8.     Repeat for a secondary school;

9.     Repeat for a Further Education college;

10.   Repeat for a special school;

11.   Repeat for a Pupil Referral Unit;

12.   Repeat for an Early Years setting;

13.   Meet some home-schoolers;

14.   Become a school governor;

15.   Go undercover as a supply teacher on a supply teacher’s pay and conditions. (No, they won’t recognise you. Yes, really.)

16.  Work with a supply teaching agency for a day, taking calls from schools.

17.  Work with a school admin team for a day in a socioeconomically deprived area.

18.  Invite some teachers to a policy forum.

19.  Create a policy forum to invite teachers to.

20.  Hold a regular Twitter chat, #EducationSoS.

21.  Wait five years before declaring whether a policy has or hasn’t been a success.

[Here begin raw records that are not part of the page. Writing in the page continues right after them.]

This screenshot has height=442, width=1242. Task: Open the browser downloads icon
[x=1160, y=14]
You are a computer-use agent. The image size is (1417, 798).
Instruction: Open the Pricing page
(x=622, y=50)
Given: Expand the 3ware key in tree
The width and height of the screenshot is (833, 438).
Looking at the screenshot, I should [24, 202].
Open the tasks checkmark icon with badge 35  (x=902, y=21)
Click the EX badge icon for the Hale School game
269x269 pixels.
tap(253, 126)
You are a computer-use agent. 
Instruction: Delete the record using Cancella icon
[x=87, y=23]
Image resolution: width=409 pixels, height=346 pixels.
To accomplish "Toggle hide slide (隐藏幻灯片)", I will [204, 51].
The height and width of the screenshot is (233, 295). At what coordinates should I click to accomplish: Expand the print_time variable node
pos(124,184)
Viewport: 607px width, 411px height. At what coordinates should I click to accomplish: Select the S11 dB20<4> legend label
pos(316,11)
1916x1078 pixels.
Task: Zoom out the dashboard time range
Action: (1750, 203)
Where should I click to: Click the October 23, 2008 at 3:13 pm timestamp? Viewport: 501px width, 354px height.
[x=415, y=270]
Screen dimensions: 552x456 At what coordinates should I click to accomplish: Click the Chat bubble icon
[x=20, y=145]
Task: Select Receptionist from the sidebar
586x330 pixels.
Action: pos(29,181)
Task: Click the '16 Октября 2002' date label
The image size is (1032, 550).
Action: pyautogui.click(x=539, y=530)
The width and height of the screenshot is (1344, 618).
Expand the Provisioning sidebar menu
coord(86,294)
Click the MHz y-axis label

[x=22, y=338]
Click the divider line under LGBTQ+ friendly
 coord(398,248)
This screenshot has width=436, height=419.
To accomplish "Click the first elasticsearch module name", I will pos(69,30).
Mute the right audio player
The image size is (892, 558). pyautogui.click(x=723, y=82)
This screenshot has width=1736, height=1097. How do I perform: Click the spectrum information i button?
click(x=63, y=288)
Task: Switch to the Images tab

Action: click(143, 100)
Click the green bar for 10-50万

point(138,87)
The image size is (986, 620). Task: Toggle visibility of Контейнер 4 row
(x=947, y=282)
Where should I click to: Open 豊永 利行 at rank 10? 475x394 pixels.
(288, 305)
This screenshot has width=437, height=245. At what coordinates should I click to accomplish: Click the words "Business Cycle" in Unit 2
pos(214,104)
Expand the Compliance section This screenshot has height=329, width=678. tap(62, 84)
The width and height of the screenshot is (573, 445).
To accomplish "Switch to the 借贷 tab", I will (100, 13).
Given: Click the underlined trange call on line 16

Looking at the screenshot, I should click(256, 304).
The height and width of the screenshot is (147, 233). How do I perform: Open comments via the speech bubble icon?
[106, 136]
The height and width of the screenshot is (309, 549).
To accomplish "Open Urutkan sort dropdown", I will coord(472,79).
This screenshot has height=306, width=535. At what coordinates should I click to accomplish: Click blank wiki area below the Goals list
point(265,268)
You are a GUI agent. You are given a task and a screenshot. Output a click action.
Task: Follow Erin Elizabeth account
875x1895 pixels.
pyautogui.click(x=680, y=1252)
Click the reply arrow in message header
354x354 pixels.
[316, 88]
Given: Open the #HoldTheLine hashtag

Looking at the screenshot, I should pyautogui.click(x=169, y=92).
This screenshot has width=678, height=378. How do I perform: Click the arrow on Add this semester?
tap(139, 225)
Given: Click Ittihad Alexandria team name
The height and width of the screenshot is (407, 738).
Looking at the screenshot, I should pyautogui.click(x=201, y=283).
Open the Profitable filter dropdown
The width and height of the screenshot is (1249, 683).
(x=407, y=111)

22.  Announce that one of your own government’s policies hasn’t been a success, without caveats.

23.  Randomly select a representative panel of teachers who have recently left the profession and conduct their leaving interviews.

24.  Randomly select a representative panel of teachers who have recently joined the profession and listen to their views.

25.  Randomly select a representative panel of teachers with above-average length of service and listen to their views.

26.  Attend the All-Party Parliamentary Group for the teaching profession. (Yes, there is one. Yes, we know.)

27.  Collaborate with all the other Parliamentary parties on one policy with a 10-year horizon. (It doesn’t matter which. The exercise is the point.)

28.  Publicly hold yourself accountable for Progress 8 for the whole nation. (No? Why not?)

29.  Work for a day supporting the counsellors on the Education Support Partnership’s mental health helpline (08000 562 561, @edsupportuk.)